_Task prompt_.
An exact transcription of all the data is required.
= = =
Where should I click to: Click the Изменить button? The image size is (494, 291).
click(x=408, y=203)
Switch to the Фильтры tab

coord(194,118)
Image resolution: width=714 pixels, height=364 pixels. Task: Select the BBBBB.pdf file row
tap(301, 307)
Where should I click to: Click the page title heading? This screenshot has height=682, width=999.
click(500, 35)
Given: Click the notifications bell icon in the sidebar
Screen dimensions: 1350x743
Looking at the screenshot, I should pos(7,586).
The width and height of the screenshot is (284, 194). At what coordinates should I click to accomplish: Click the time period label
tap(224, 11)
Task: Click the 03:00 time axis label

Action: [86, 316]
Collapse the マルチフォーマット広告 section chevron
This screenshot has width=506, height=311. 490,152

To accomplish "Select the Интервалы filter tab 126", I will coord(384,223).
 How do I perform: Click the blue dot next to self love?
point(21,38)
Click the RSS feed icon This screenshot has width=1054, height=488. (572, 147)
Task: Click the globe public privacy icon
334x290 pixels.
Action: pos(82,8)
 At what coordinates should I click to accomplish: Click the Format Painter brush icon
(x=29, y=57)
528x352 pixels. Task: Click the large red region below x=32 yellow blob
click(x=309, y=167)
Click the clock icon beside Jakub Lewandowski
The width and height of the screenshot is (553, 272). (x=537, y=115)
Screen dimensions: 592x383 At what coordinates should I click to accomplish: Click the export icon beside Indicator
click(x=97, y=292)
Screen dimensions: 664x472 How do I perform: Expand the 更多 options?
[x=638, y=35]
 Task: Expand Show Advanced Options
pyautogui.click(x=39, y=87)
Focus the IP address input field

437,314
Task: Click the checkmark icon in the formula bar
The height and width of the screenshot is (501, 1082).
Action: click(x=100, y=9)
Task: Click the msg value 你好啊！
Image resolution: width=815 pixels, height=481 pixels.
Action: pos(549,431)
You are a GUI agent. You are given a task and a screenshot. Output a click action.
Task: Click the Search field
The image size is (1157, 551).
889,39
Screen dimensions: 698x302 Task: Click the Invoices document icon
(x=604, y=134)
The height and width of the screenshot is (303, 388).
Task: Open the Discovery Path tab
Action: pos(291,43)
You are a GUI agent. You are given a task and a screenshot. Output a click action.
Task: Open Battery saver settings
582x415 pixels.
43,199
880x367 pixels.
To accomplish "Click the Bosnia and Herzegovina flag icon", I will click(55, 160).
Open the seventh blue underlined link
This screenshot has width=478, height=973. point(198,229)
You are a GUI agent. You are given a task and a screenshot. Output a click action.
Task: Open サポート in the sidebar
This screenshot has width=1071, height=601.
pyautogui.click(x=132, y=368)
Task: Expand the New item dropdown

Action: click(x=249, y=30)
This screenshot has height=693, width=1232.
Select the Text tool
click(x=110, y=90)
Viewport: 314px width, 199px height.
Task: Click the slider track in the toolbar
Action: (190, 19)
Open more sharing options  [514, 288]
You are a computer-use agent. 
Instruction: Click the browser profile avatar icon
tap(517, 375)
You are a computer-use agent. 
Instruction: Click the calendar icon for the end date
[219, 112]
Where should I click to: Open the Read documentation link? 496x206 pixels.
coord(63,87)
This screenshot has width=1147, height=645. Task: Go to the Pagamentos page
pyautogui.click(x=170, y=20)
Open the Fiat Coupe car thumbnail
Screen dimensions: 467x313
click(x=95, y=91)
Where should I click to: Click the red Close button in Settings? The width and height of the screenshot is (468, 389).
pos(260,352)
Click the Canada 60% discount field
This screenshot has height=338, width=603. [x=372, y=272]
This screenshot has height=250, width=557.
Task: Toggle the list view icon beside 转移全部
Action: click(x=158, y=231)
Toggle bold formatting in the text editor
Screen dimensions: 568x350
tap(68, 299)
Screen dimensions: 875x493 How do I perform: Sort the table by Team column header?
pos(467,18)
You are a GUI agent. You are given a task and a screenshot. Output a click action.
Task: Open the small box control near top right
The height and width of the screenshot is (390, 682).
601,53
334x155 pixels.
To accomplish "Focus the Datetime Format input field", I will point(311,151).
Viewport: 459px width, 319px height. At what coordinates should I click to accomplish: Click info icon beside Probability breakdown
= = =
_Finished exercise_.
Where should I click to: Click the Изменить button? The image size is (494, 291).
click(x=408, y=203)
Switch to the Фильтры tab

coord(194,118)
Image resolution: width=714 pixels, height=364 pixels. Task: Select the BBBBB.pdf file row
tap(301, 307)
Where should I click to: Click the page title heading? This screenshot has height=682, width=999.
click(500, 35)
Given: Click the notifications bell icon in the sidebar
Screen dimensions: 1350x743
Looking at the screenshot, I should pos(7,586).
The width and height of the screenshot is (284, 194). At what coordinates should I click to accomplish: Click the time period label
tap(224, 11)
Task: Click the 03:00 time axis label

Action: [86, 316]
Collapse the マルチフォーマット広告 section chevron
This screenshot has width=506, height=311. 490,152

To accomplish "Select the Интервалы filter tab 126", I will coord(384,223).
 How do I perform: Click the blue dot next to self love?
point(21,38)
Click the RSS feed icon This screenshot has width=1054, height=488. (572, 147)
Task: Click the globe public privacy icon
334x290 pixels.
Action: pos(82,8)
 At what coordinates should I click to accomplish: Click the Format Painter brush icon
(x=29, y=57)
528x352 pixels. Task: Click the large red region below x=32 yellow blob
click(x=309, y=167)
Click the clock icon beside Jakub Lewandowski
The width and height of the screenshot is (553, 272). (x=537, y=115)
Screen dimensions: 592x383 At what coordinates should I click to accomplish: Click the export icon beside Indicator
click(x=97, y=292)
Screen dimensions: 664x472 How do I perform: Expand the 更多 options?
[x=638, y=35]
 Task: Expand Show Advanced Options
pyautogui.click(x=39, y=87)
Focus the IP address input field

437,314
Task: Click the checkmark icon in the formula bar
The height and width of the screenshot is (501, 1082).
Action: click(x=100, y=9)
Task: Click the msg value 你好啊！
Image resolution: width=815 pixels, height=481 pixels.
Action: pos(549,431)
You are a GUI agent. You are given a task and a screenshot. Output a click action.
Task: Click the Search field
The image size is (1157, 551).
889,39
Screen dimensions: 698x302 Task: Click the Invoices document icon
(x=604, y=134)
The height and width of the screenshot is (303, 388).
Task: Open the Discovery Path tab
Action: pos(291,43)
You are a GUI agent. You are given a task and a screenshot. Output a click action.
Task: Open Battery saver settings
582x415 pixels.
43,199
880x367 pixels.
To accomplish "Click the Bosnia and Herzegovina flag icon", I will click(55, 160).
Open the seventh blue underlined link
This screenshot has width=478, height=973. point(198,229)
You are a GUI agent. You are given a task and a screenshot. Output a click action.
Task: Open サポート in the sidebar
This screenshot has width=1071, height=601.
pyautogui.click(x=132, y=368)
Task: Expand the New item dropdown

Action: click(x=249, y=30)
This screenshot has height=693, width=1232.
Select the Text tool
click(x=110, y=90)
Viewport: 314px width, 199px height.
Task: Click the slider track in the toolbar
Action: (190, 19)
Open more sharing options  [514, 288]
You are a computer-use agent. 
Instruction: Click the browser profile avatar icon
tap(517, 375)
You are a computer-use agent. 
Instruction: Click the calendar icon for the end date
[219, 112]
Where should I click to: Open the Read documentation link? 496x206 pixels.
coord(63,87)
This screenshot has width=1147, height=645. Task: Go to the Pagamentos page
pyautogui.click(x=170, y=20)
Open the Fiat Coupe car thumbnail
Screen dimensions: 467x313
click(x=95, y=91)
Where should I click to: Click the red Close button in Settings? The width and height of the screenshot is (468, 389).
pos(260,352)
Click the Canada 60% discount field
This screenshot has height=338, width=603. [x=372, y=272]
This screenshot has height=250, width=557.
Task: Toggle the list view icon beside 转移全部
Action: click(x=158, y=231)
Toggle bold formatting in the text editor
Screen dimensions: 568x350
tap(68, 299)
Screen dimensions: 875x493 How do I perform: Sort the table by Team column header?
pos(467,18)
You are a GUI agent. You are given a task and a screenshot. Output a click action.
Task: Open the small box control near top right
The height and width of the screenshot is (390, 682).
601,53
334x155 pixels.
To accomplish "Focus the Datetime Format input field", I will point(311,151).
Viewport: 459px width, 319px height. At what coordinates should I click to accomplish: Click info icon beside Probability breakdown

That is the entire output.